LA CONSIGNE: Recopiez à l'identique les enregistrements, du début jusqu'à la ligne qui contient « Addins is located at coordinates (461, 62). », cette ligne comprise.

(Données sur les éléments et la position du texte)

==*==

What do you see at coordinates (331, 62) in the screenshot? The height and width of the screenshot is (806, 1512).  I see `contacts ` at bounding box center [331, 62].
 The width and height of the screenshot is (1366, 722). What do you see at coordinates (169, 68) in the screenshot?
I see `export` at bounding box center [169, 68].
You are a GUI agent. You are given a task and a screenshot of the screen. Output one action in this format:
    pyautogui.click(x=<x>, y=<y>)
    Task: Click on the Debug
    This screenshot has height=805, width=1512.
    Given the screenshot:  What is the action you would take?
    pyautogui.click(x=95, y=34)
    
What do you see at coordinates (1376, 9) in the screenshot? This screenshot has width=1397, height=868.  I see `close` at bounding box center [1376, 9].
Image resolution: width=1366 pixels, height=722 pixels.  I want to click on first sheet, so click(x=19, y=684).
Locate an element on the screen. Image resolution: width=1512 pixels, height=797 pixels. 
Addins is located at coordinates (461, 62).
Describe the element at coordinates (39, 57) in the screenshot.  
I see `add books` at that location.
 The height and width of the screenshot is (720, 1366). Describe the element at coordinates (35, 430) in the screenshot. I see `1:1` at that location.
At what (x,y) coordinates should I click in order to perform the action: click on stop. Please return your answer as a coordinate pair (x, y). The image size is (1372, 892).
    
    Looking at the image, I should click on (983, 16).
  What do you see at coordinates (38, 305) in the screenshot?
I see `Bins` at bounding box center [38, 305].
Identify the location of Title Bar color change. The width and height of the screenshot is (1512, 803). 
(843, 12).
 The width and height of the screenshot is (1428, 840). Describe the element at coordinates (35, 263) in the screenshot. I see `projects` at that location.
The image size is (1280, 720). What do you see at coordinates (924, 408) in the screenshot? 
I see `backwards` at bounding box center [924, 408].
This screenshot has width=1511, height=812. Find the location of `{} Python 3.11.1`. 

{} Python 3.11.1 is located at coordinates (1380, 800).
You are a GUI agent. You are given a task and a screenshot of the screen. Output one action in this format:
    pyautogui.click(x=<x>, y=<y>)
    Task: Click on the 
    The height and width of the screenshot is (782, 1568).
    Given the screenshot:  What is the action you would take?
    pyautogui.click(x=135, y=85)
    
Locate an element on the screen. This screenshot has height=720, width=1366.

==*==

RÉPONSE À L'EXERCICE:
What do you see at coordinates (331, 62) in the screenshot? The height and width of the screenshot is (806, 1512).  I see `contacts ` at bounding box center [331, 62].
 The width and height of the screenshot is (1366, 722). What do you see at coordinates (169, 68) in the screenshot?
I see `export` at bounding box center [169, 68].
You are a GUI agent. You are given a task and a screenshot of the screen. Output one action in this format:
    pyautogui.click(x=<x>, y=<y>)
    Task: Click on the Debug
    This screenshot has height=805, width=1512.
    Given the screenshot:  What is the action you would take?
    pyautogui.click(x=95, y=34)
    
What do you see at coordinates (1376, 9) in the screenshot? This screenshot has width=1397, height=868.  I see `close` at bounding box center [1376, 9].
Image resolution: width=1366 pixels, height=722 pixels.  I want to click on first sheet, so click(x=19, y=684).
Locate an element on the screen. Image resolution: width=1512 pixels, height=797 pixels. 
Addins is located at coordinates (461, 62).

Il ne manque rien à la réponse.